-- start of Supplied entries --

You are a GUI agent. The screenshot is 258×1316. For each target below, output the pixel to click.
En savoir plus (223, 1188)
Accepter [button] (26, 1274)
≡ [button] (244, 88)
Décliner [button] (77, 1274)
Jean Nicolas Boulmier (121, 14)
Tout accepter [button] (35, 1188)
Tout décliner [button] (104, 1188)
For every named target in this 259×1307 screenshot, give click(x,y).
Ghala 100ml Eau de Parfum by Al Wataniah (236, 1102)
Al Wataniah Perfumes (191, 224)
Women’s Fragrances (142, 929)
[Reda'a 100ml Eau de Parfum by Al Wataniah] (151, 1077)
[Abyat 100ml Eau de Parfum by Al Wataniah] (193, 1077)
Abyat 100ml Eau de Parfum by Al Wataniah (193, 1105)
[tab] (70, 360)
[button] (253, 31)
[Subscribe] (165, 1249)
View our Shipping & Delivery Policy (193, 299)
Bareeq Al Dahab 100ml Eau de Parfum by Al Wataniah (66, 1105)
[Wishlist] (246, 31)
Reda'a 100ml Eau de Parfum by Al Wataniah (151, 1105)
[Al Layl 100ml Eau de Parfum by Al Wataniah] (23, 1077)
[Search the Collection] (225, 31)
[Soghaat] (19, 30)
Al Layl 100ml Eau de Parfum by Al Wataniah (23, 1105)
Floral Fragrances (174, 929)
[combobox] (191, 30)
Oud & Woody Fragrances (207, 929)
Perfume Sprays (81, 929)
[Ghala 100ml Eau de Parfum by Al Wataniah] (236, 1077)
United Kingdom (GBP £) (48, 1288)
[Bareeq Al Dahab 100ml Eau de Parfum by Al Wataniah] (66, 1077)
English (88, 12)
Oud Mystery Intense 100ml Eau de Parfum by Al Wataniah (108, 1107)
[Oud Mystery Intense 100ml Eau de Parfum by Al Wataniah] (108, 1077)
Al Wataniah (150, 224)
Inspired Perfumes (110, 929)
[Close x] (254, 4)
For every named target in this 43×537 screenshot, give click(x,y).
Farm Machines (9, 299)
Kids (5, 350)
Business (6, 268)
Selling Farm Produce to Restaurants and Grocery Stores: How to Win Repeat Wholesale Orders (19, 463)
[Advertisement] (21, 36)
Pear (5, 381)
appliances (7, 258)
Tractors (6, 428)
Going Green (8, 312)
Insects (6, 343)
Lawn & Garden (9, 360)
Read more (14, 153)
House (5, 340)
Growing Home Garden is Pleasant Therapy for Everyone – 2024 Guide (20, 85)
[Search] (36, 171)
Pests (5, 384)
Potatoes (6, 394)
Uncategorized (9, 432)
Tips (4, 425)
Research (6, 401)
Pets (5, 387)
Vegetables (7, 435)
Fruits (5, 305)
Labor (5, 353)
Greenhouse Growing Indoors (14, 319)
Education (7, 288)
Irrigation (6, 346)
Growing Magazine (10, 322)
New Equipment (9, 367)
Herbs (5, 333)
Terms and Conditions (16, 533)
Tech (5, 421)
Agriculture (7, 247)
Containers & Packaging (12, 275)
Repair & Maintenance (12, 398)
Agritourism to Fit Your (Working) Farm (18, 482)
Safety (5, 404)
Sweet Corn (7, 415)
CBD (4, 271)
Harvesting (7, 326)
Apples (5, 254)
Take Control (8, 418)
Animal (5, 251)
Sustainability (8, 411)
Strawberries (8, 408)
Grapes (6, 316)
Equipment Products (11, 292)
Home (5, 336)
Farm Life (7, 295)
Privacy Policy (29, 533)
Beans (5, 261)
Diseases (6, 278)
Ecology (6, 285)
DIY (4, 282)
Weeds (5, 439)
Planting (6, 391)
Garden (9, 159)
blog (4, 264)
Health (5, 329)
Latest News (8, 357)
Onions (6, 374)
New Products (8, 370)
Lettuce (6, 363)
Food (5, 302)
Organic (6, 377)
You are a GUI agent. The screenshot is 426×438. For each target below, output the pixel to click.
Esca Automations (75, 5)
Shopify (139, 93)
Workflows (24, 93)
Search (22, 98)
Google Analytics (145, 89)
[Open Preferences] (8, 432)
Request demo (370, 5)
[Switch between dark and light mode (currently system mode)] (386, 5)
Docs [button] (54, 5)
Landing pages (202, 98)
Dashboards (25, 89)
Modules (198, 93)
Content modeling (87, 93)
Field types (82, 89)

-- end of Supplied entries --

The exercise: Reproduce all of the records above, swapping every occurrence of "Eau de Parfum" for "EDP" and leaving everything else unchanged.

Reply:
You are a GUI agent. The screenshot is 258×1316. For each target below, output the pixel to click.
En savoir plus (223, 1188)
Accepter [button] (26, 1274)
≡ [button] (244, 88)
Décliner [button] (77, 1274)
Jean Nicolas Boulmier (121, 14)
Tout accepter [button] (35, 1188)
Tout décliner [button] (104, 1188)
For every named target in this 259×1307 screenshot, give click(x,y).
Ghala 100ml EDP by Al Wataniah (236, 1102)
Al Wataniah Perfumes (191, 224)
Women’s Fragrances (142, 929)
[Reda'a 100ml EDP by Al Wataniah] (151, 1077)
[Abyat 100ml EDP by Al Wataniah] (193, 1077)
Abyat 100ml EDP by Al Wataniah (193, 1105)
[tab] (70, 360)
[button] (253, 31)
[Subscribe] (165, 1249)
View our Shipping & Delivery Policy (193, 299)
Bareeq Al Dahab 100ml EDP by Al Wataniah (66, 1105)
[Wishlist] (246, 31)
Reda'a 100ml EDP by Al Wataniah (151, 1105)
[Al Layl 100ml EDP by Al Wataniah] (23, 1077)
[Search the Collection] (225, 31)
[Soghaat] (19, 30)
Al Layl 100ml EDP by Al Wataniah (23, 1105)
Floral Fragrances (174, 929)
[combobox] (191, 30)
Oud & Woody Fragrances (207, 929)
Perfume Sprays (81, 929)
[Ghala 100ml EDP by Al Wataniah] (236, 1077)
United Kingdom (GBP £) (48, 1288)
[Bareeq Al Dahab 100ml EDP by Al Wataniah] (66, 1077)
English (88, 12)
Oud Mystery Intense 100ml EDP by Al Wataniah (108, 1107)
[Oud Mystery Intense 100ml EDP by Al Wataniah] (108, 1077)
Al Wataniah (150, 224)
Inspired Perfumes (110, 929)
[Close x] (254, 4)
For every named target in this 43×537 screenshot, give click(x,y).
Farm Machines (9, 299)
Kids (5, 350)
Business (6, 268)
Selling Farm Produce to Restaurants and Grocery Stores: How to Win Repeat Wholesale Orders (19, 463)
[Advertisement] (21, 36)
Pear (5, 381)
appliances (7, 258)
Tractors (6, 428)
Going Green (8, 312)
Insects (6, 343)
Lawn & Garden (9, 360)
Read more (14, 153)
House (5, 340)
Growing Home Garden is Pleasant Therapy for Everyone – 2024 Guide (20, 85)
[Search] (36, 171)
Pests (5, 384)
Potatoes (6, 394)
Uncategorized (9, 432)
Tips (4, 425)
Research (6, 401)
Pets (5, 387)
Vegetables (7, 435)
Fruits (5, 305)
Labor (5, 353)
Greenhouse Growing Indoors (14, 319)
Education (7, 288)
Irrigation (6, 346)
Growing Magazine (10, 322)
New Equipment (9, 367)
Herbs (5, 333)
Terms and Conditions (16, 533)
Tech (5, 421)
Agriculture (7, 247)
Containers & Packaging (12, 275)
Repair & Maintenance (12, 398)
Agritourism to Fit Your (Working) Farm (18, 482)
Safety (5, 404)
Sweet Corn (7, 415)
CBD (4, 271)
Harvesting (7, 326)
Apples (5, 254)
Take Control (8, 418)
Animal (5, 251)
Sustainability (8, 411)
Strawberries (8, 408)
Grapes (6, 316)
Equipment Products (11, 292)
Home (5, 336)
Farm Life (7, 295)
Privacy Policy (29, 533)
Beans (5, 261)
Diseases (6, 278)
Ecology (6, 285)
DIY (4, 282)
Weeds (5, 439)
Planting (6, 391)
Garden (9, 159)
blog (4, 264)
Health (5, 329)
Latest News (8, 357)
Onions (6, 374)
New Products (8, 370)
Lettuce (6, 363)
Food (5, 302)
Organic (6, 377)
You are a GUI agent. The screenshot is 426×438. For each target below, output the pixel to click.
Esca Automations (75, 5)
Shopify (139, 93)
Workflows (24, 93)
Search (22, 98)
Google Analytics (145, 89)
[Open Preferences] (8, 432)
Request demo (370, 5)
[Switch between dark and light mode (currently system mode)] (386, 5)
Docs [button] (54, 5)
Landing pages (202, 98)
Dashboards (25, 89)
Modules (198, 93)
Content modeling (87, 93)
Field types (82, 89)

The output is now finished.